Ever since Windows 2000 was released, along with the much publicised introduction of Active Directory, I read various articles about the complexities and problems of rolling it out.
I have also had numerous companies offering to come in and manage this “difficult” process for me so I had put off the switch, much to the annoyance of my support team who were eager to get their hands on it. Indeed why should I move from a stable NT4 environment (yes they do exist) to this complex new system with all the problems it might bring? My hand was forced last year when the provider of our core business application announced they would withdraw support for their products running on NT as soon as Microsoft stopped supporting it. So, it really was time to look at an Active Directory upgrade.

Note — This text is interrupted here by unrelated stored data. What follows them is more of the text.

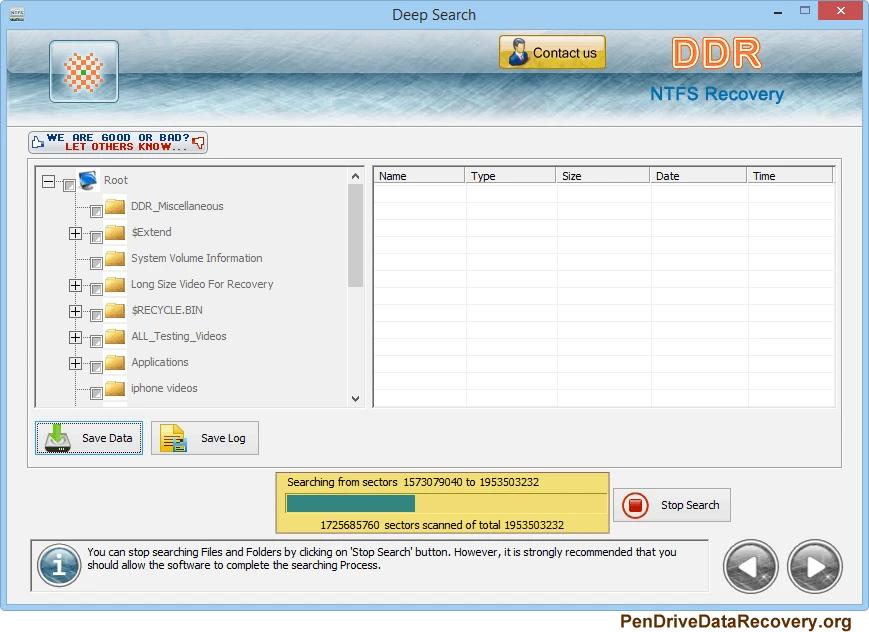Stop the search with Stop Search button

(x=671, y=505)
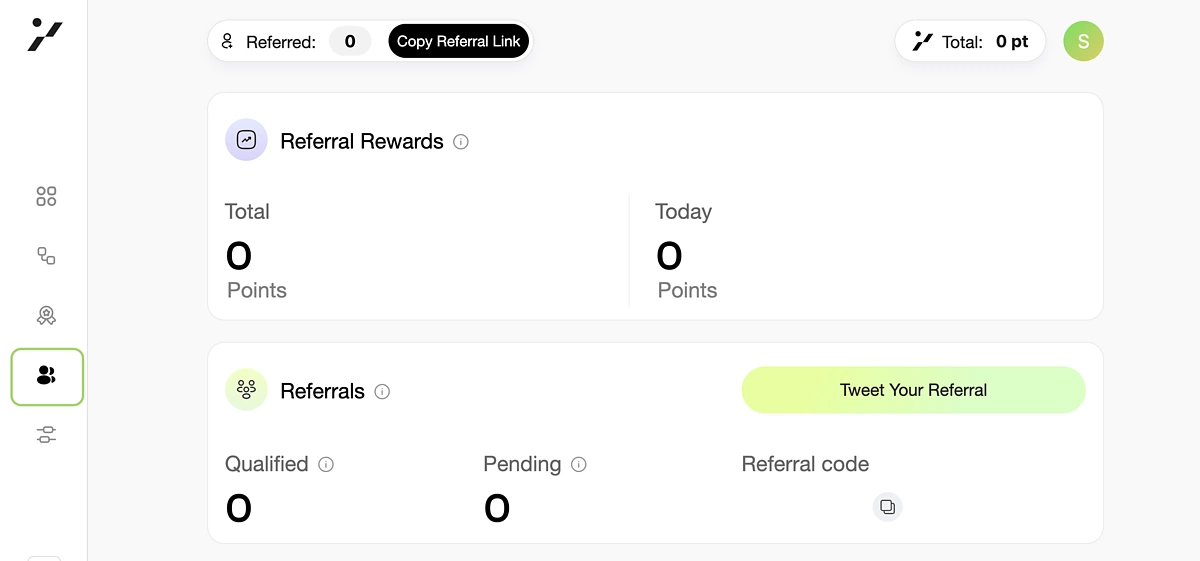The height and width of the screenshot is (561, 1200).
Task: Click the Today points value
Action: click(x=669, y=256)
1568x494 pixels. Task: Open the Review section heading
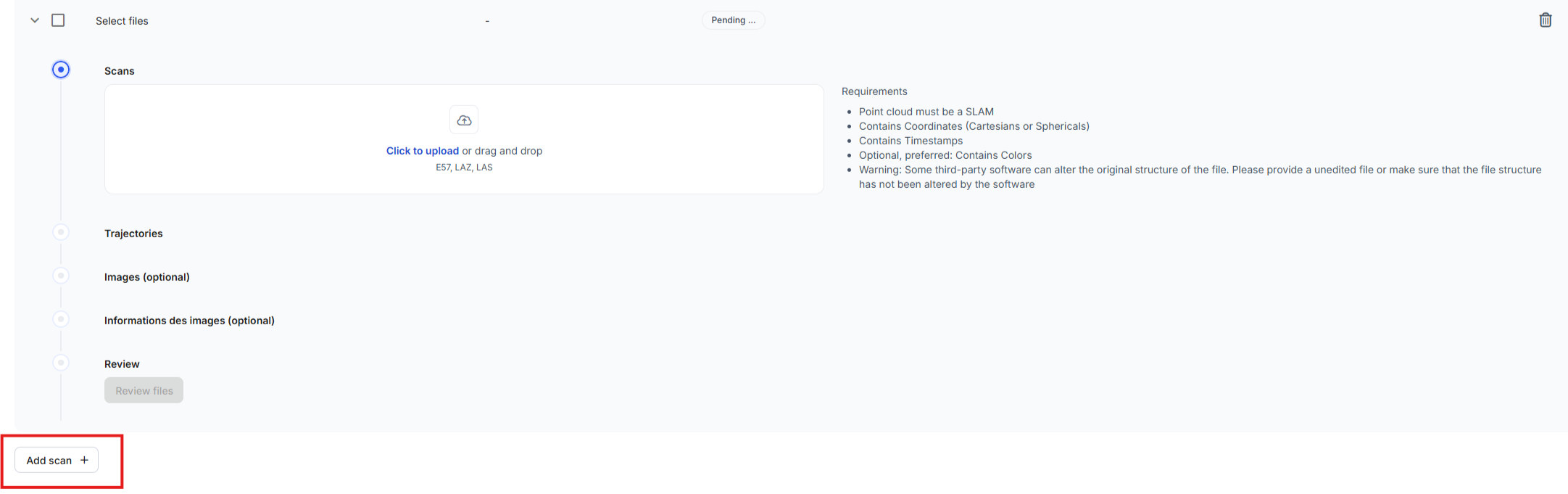[x=122, y=364]
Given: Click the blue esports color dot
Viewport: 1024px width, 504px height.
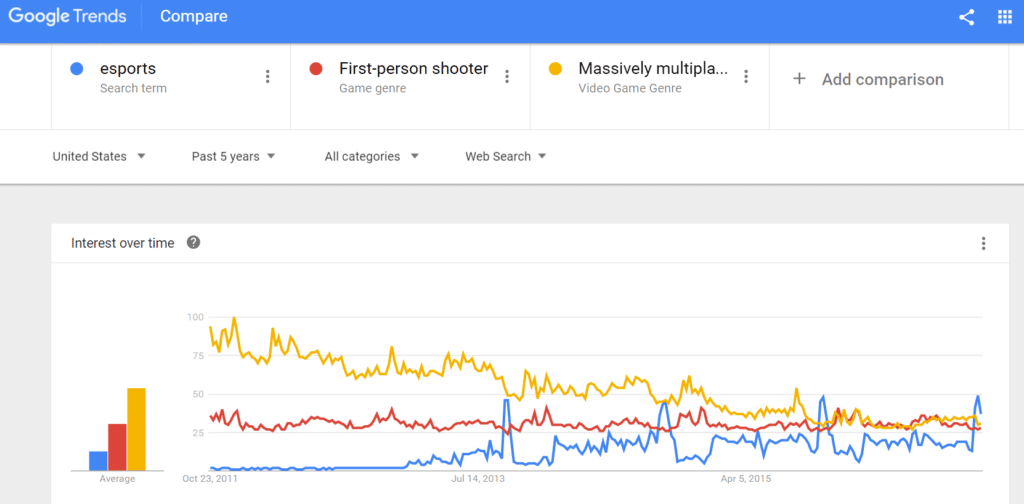Looking at the screenshot, I should pyautogui.click(x=77, y=69).

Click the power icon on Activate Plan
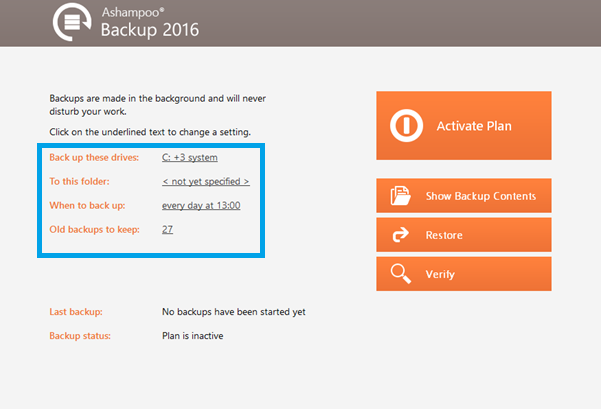[x=406, y=126]
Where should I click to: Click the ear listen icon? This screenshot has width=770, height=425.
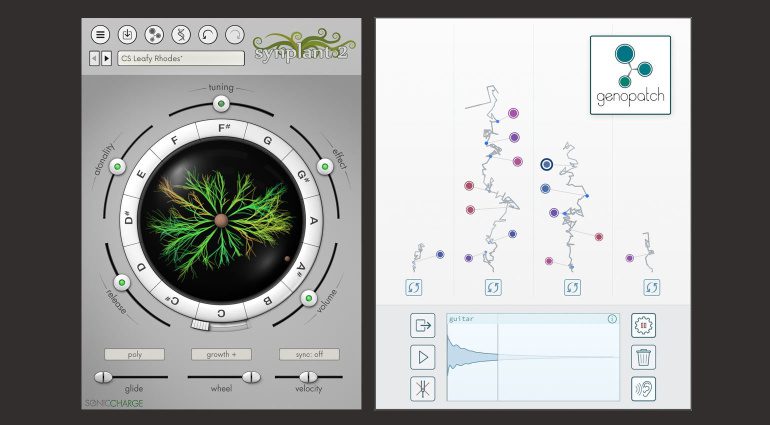click(643, 389)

Soon after this announcement, we started to go over some of the issues the upgrade might cause. I was still concerned about some of them, but a strategy did start to emerge and we began work on rationalising some of our servers and converting them to Windows 2000. What was impressive was how easy it seemed to install and we soon had several of our key machines up and running on the new platform.
In parallel to this we set about building a small network on which to test the upgrade and make sure our broadcast software would continue to run. In an environment where people are producing live television and radio programmes 24 hours a day, no-one can afford to have a server going offline.
To make sure the tests were a fair representation, we used a machine that had been configured as a backup domain controller on our main network as the PDC on the test network. The first test upgrade went well. In fact it went so well that we tried it a couple more times just to be sure it wasn’t a fluke. We also deliberately aborted an upgrade mid way through to see if we could revert back to a non-active directory configuration. Again this seemed to go well, so we ran some additional tests to ensure our broadcast-specific applications were happy to exist in the active directory environment running on NT, Win2K and XP client machines. This turned up a couple of small issues but we soon found fixes for them – and if we couldn’t we discovered ways to work around them.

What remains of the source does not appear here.